── Data provided

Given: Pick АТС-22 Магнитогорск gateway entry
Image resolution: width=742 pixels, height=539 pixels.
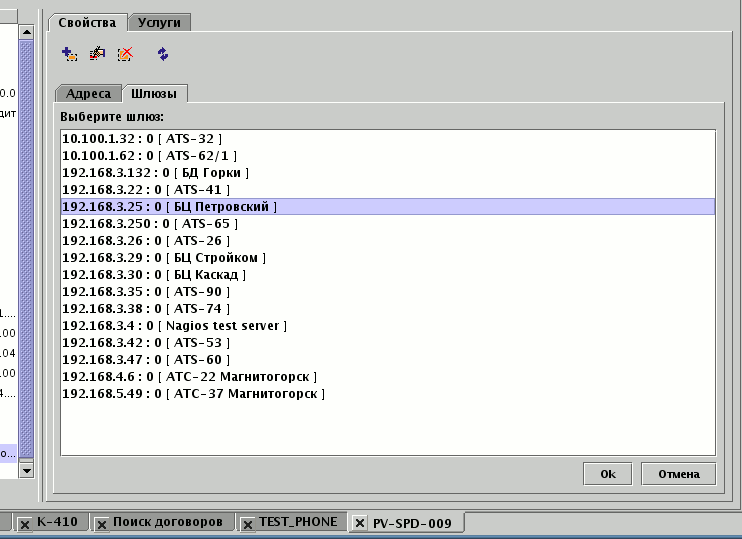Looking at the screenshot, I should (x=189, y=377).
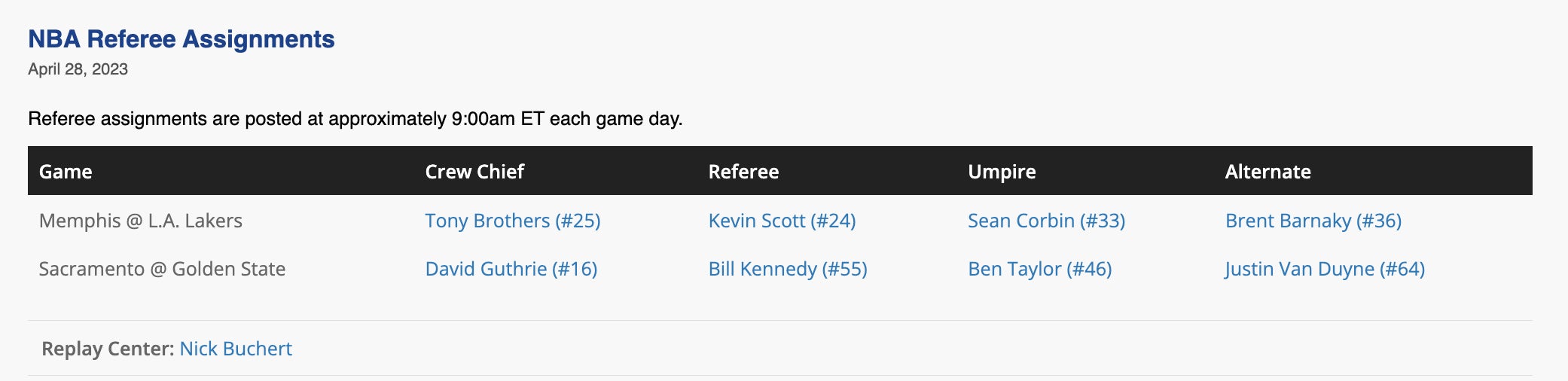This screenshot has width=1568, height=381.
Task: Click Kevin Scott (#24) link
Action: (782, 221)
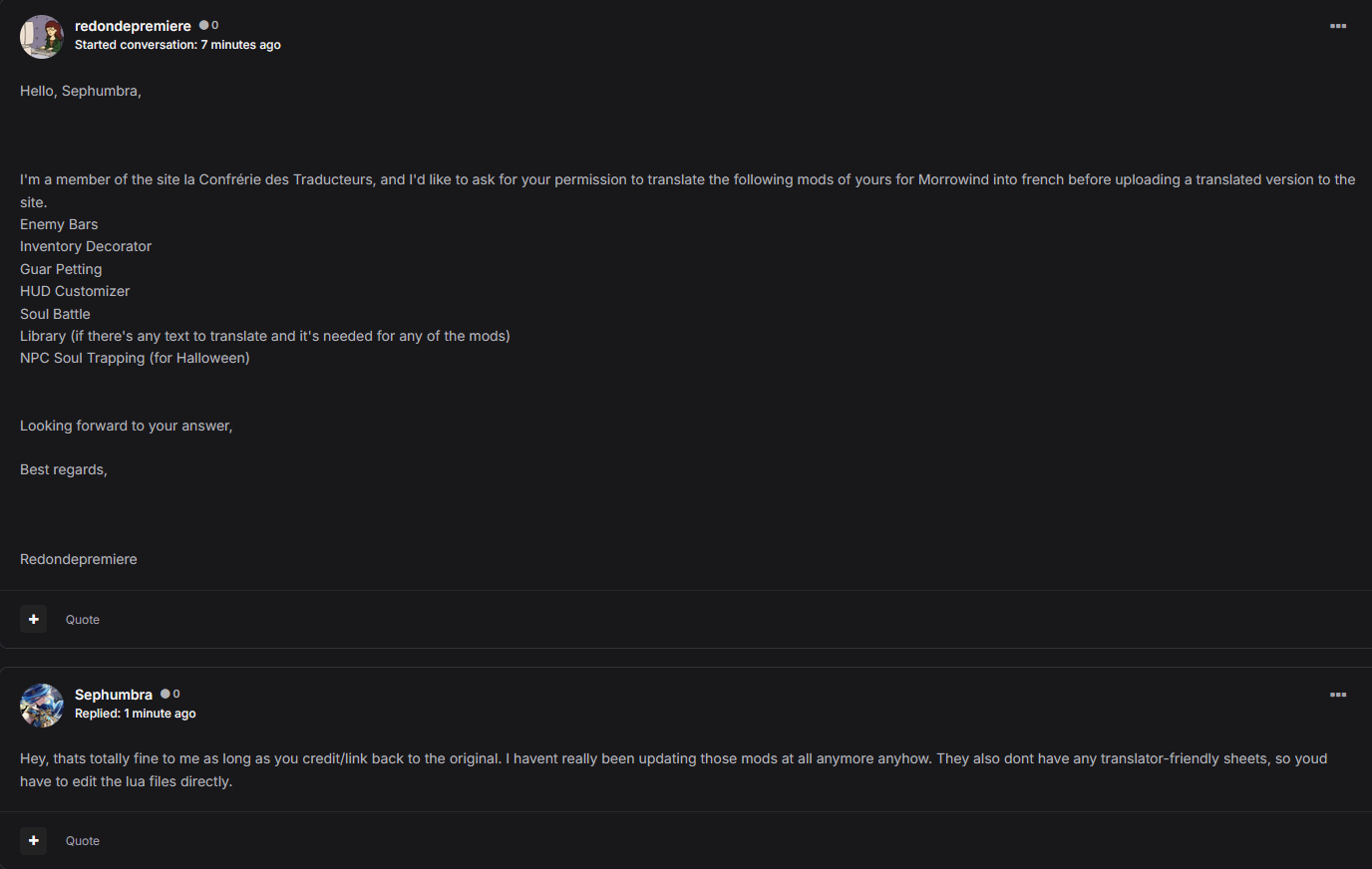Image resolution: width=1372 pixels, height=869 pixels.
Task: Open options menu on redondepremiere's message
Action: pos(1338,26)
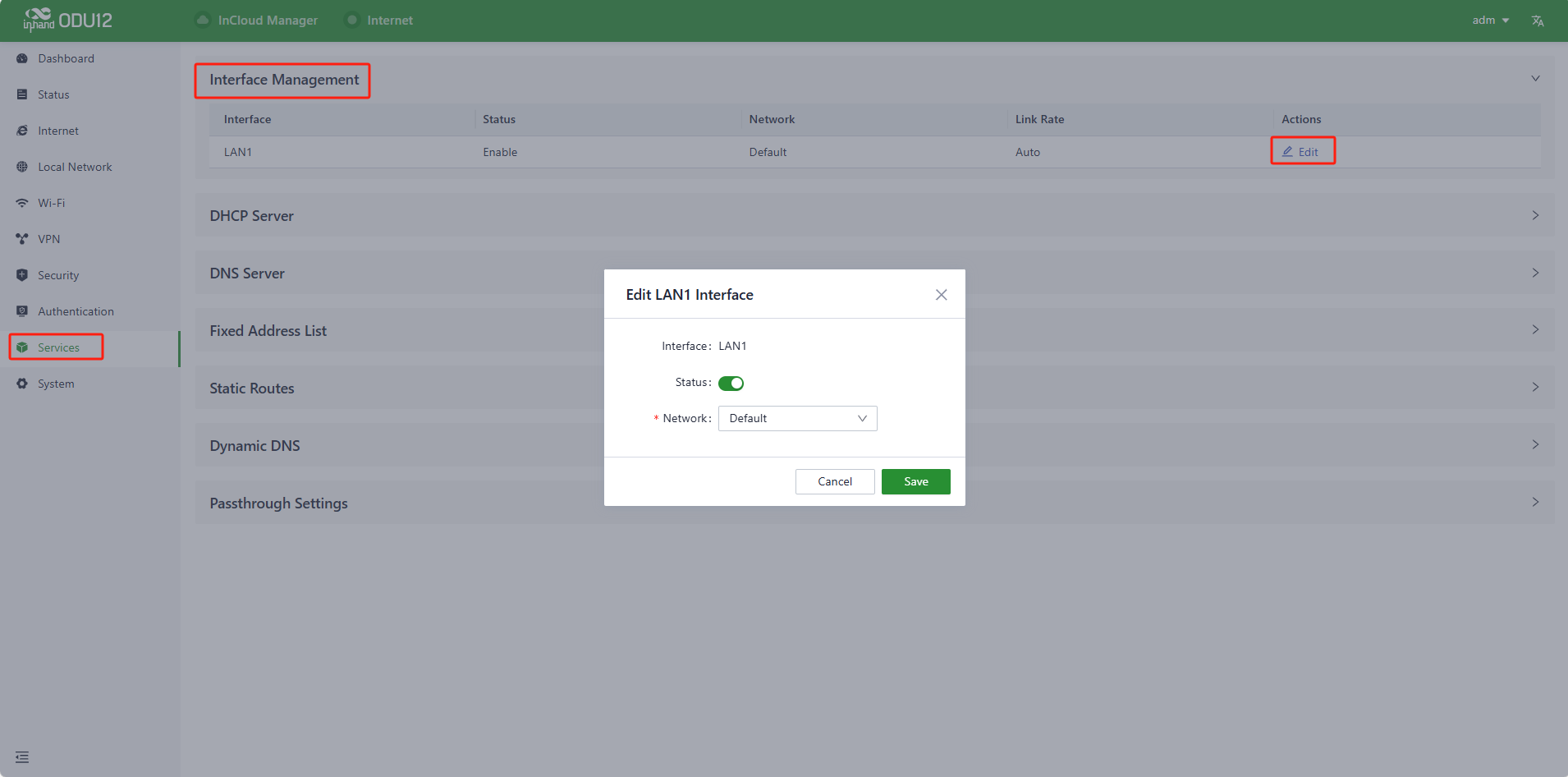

────

What is needed is every line of the data above, set down exactly but with the images left out.

Given: Pick АТС-22 Магнитогорск gateway entry
Image resolution: width=742 pixels, height=539 pixels.
Looking at the screenshot, I should (x=189, y=377).
This screenshot has width=1568, height=381.
Task: Click Kevin Scott (#24) link
Action: (782, 221)
Image resolution: width=1372 pixels, height=869 pixels.
Task: Open options menu on redondepremiere's message
Action: pos(1338,26)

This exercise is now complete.